Prompts to Reduce Hallucinations: Practical Control Patterns

Teach models to say 'I don't know' when unsure by labeling truthful, false, and unknown statements, reducing hallucinations and boosting accuracy through prompting and fine-tuning.

One of the early ways I figured out what a model could do—and where it would break—was just to give it a problem and watch where it got it wrong. Or I’d look at examples other people shared of model failure and try to reverse-engineer what was going on.

One of my favorite examples is the classic hallucination prompt: “What year did Tom Hanks go to the moon?” A model would often give you a date.

Classify each statement as: TRUE, FALSE, or UNKNOWN.

Examples:
- "Tom Hanks is an actor." -> TRUE
- "Richard Nixon was president of the United States." -> TRUE
- "Zigabur Karbinski won the Pulitzer Prize in 1989." -> UNKNOWN
- "The Moon is made of cheese." -> FALSE

Rule:
If you are not confident the fact is real, output UNKNOWN.
Do not guess.

At first glance, that answer seems completely absurd because, obviously, Tom Hanks never went to the moon. But you have to understand what’s happening in the world of an LLM: it knows Tom Hanks was in Apollo 13, and in Apollo 13 he was trying to go to the moon. So there’s a really strong connection between “Tom Hanks” and “the moon.” If the model gives you an answer, it’s not going to be totally random—it’s going to be based on something.

Example screenshot discussing hallucination behavior
A representative hallucination-style example: plausible pattern completion without grounded verification.

And I found that these failure scenarios actually tell you a lot about how the model behaves. In this case, it was trying to make a connection. It also didn’t really know that “I can’t answer that” was an option—unless you explicitly taught it that it could say no, or say “I don’t know.”

That led to one of the early prompts I developed to make a model slightly more truthful.

The idea was simple: I’d give it a series of example statements and label the right behavior.

  • “Richard Nixon was president.” → true
  • “Tom Hanks is an actor.” → true
  • “Zigabur Karbinski won the Pulitzer Prize.” → I don’t know

I’d include a few examples of things I completely made up and show it that the correct response wasn’t to guess—it was to say, “I don’t know.”

Then, when I followed that with a question it might normally hallucinate an answer to, it increased the likelihood that it would respond with “I don’t know.” The model had seen a new pattern: when something felt unfamiliar, instead of trying to grab onto some related concept somewhere nearby in embedding space and produce a plausible-sounding answer, it had permission to stop.

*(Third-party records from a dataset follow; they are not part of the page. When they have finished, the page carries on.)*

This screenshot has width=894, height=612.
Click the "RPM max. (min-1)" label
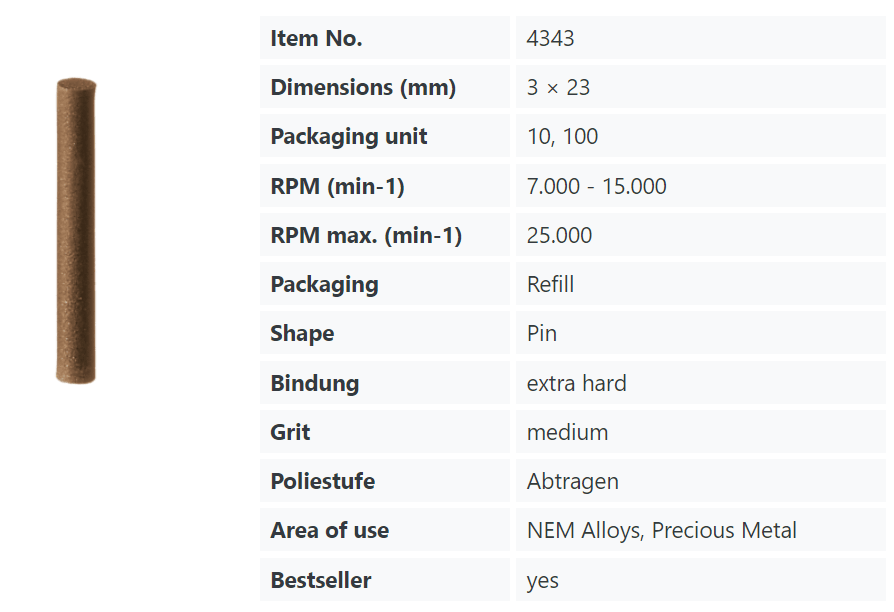coord(366,235)
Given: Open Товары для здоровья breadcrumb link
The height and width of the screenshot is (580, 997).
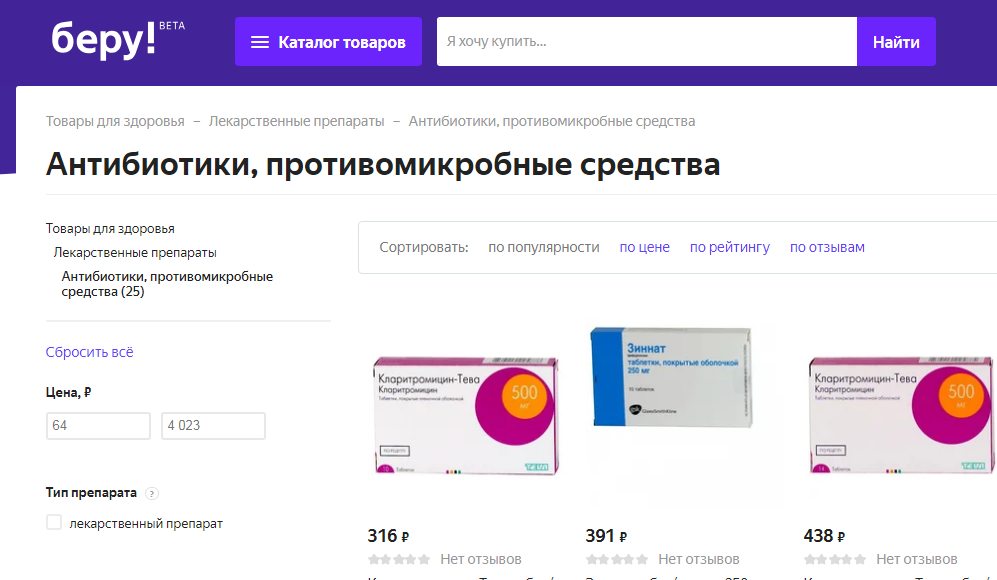Looking at the screenshot, I should point(115,121).
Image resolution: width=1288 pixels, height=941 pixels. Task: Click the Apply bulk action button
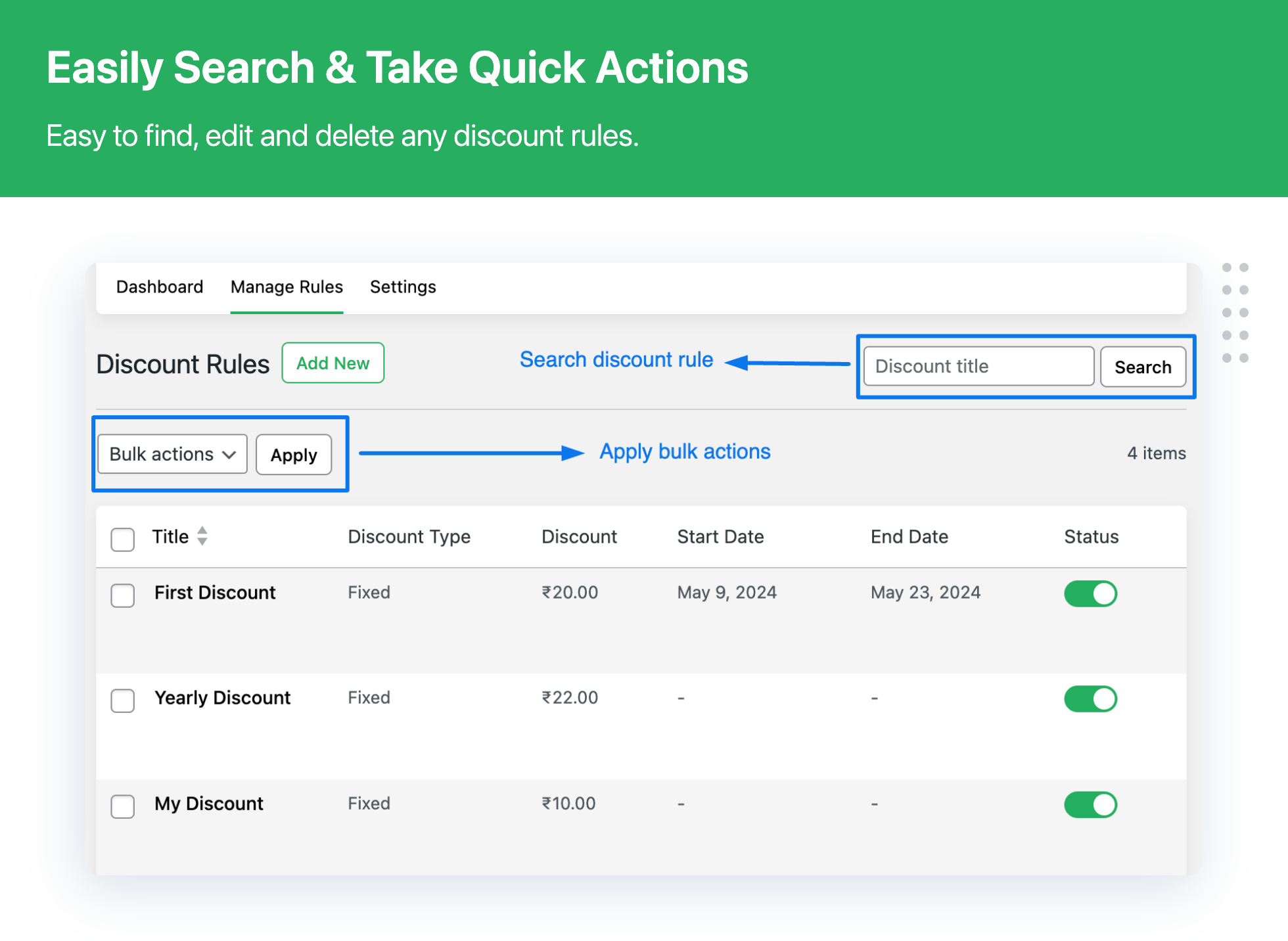(294, 455)
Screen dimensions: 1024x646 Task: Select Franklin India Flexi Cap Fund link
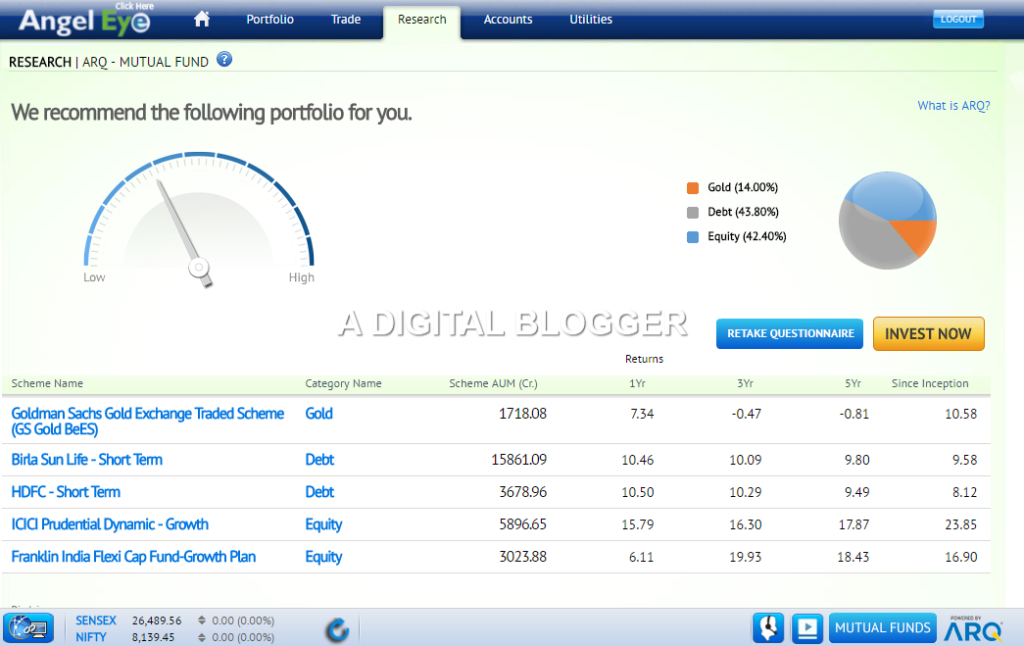point(133,557)
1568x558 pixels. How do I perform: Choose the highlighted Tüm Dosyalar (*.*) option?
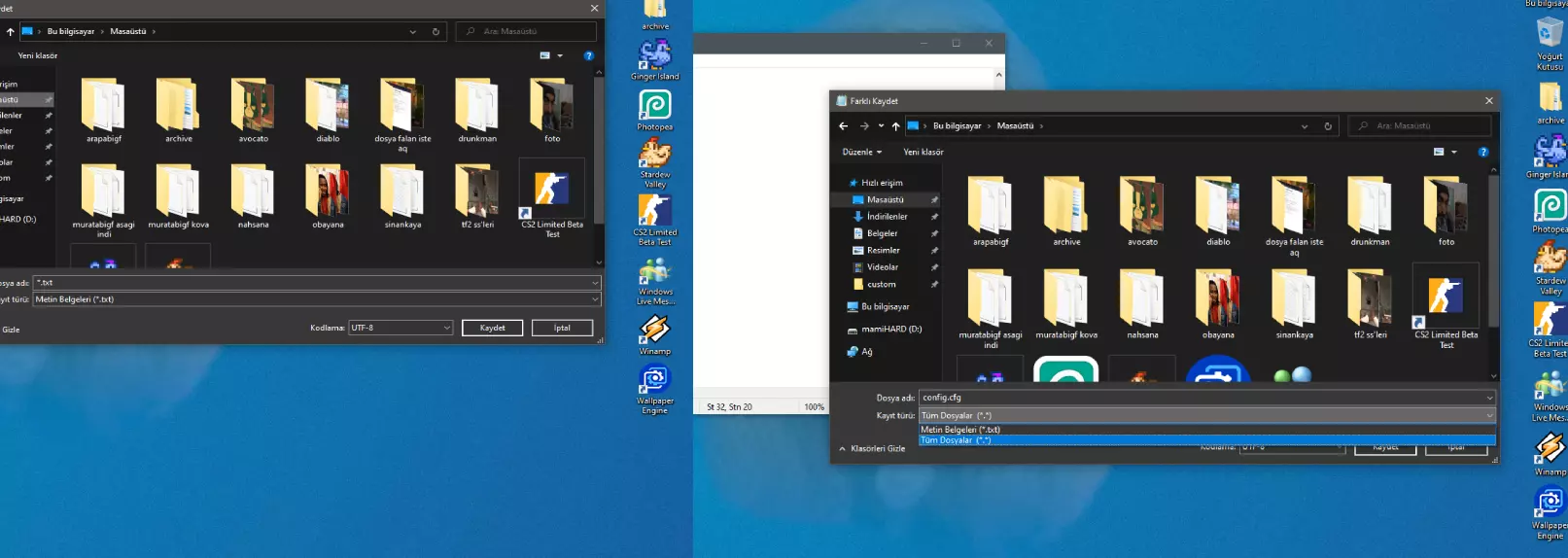click(956, 440)
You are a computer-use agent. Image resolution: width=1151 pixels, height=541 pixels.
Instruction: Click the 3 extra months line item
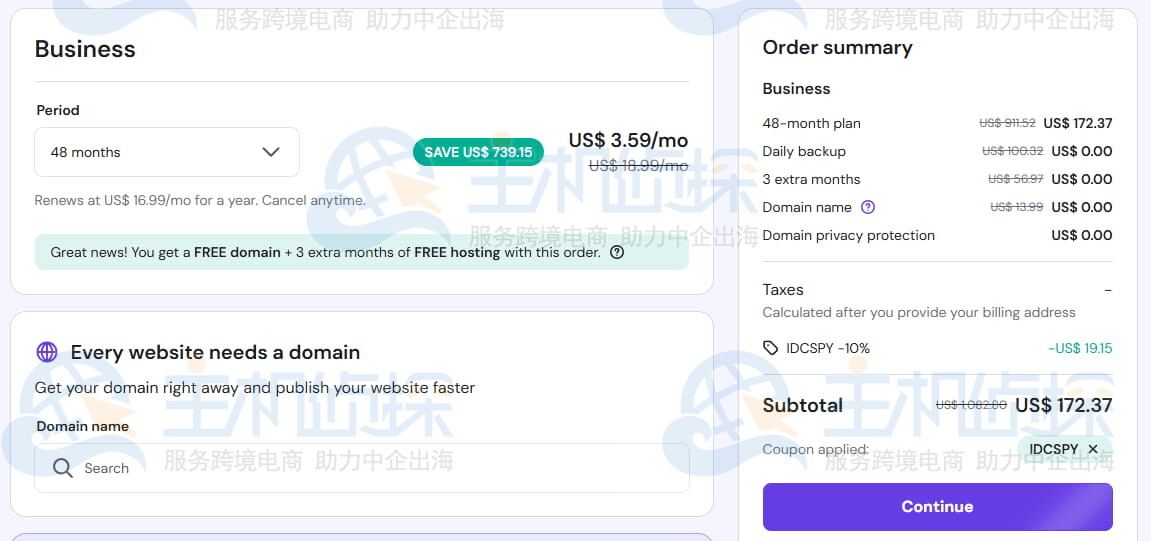tap(811, 179)
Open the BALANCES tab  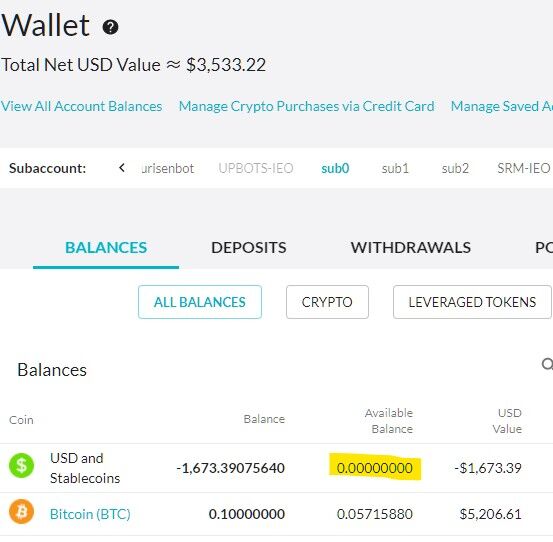(x=106, y=248)
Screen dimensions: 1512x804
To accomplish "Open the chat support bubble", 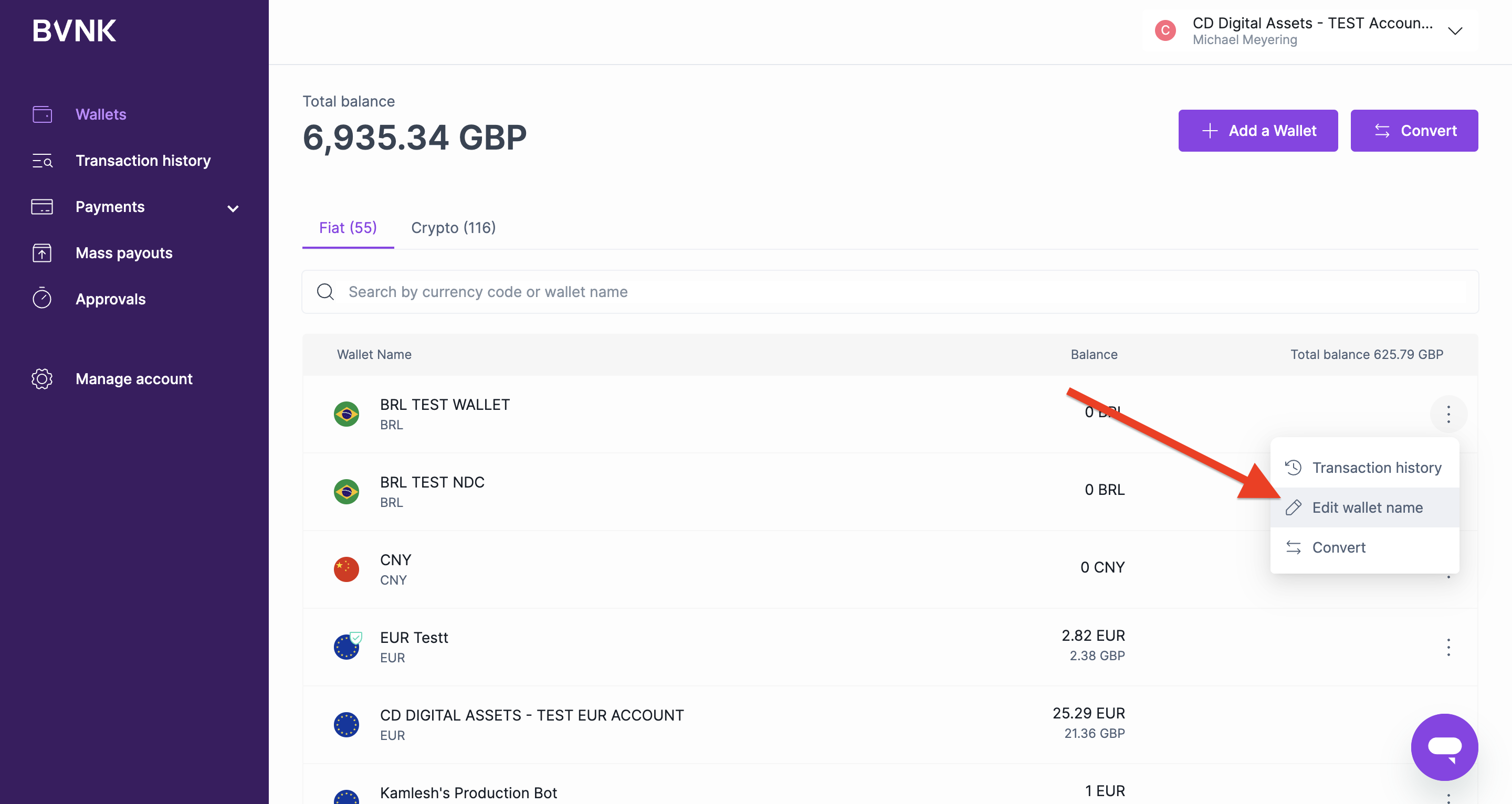I will (x=1444, y=746).
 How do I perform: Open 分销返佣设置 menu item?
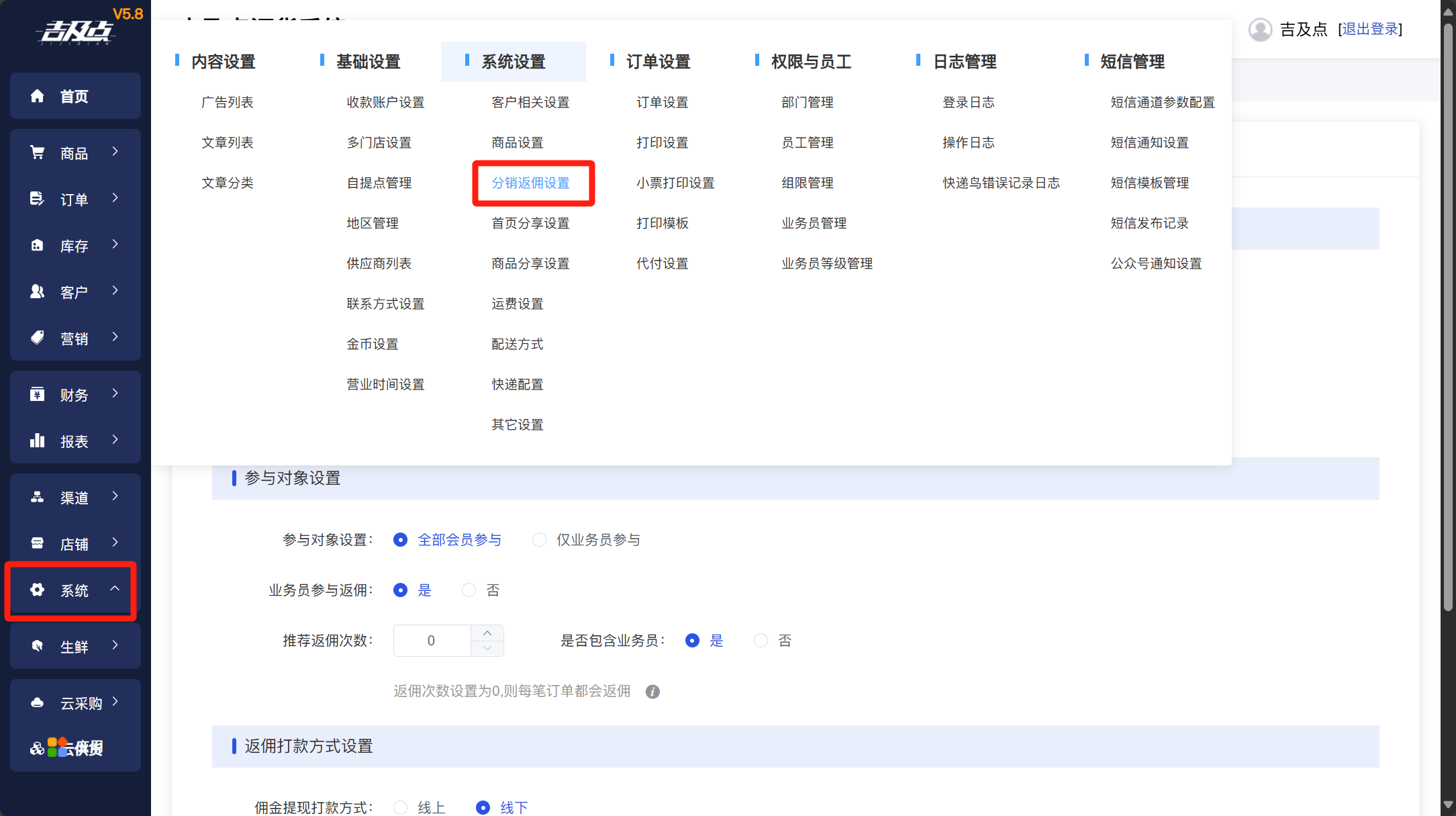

Practical Example: Answer + Confidence + Citation

Answer format:
- answer: <short answer>
- confidence: <high|medium|low>
- citation: <source or "none">

If confidence is low and you have no citation, return:
- answer: I don't know
- confidence: low
- citation: none

It wasn’t a perfect prompt, but it worked better than normal. It was one practical way to reduce hallucinations and get the model to admit when it didn’t know something.

This also hinted at something bigger: it’s not just a prompting trick—it’s a useful technique for training. If you provided the model with thousands of examples where the right answer is “I don’t know,” it turns out it can get really quite good at recognizing when it doesn’t know.

And that’s also a good way to explore where fine-tuning might help. You can start by trying prompts. If a prompt slightly improves the outcome, then with enough varied examples in fine-tuning, you’re probably going to be able to push the model toward the behavior you actually want.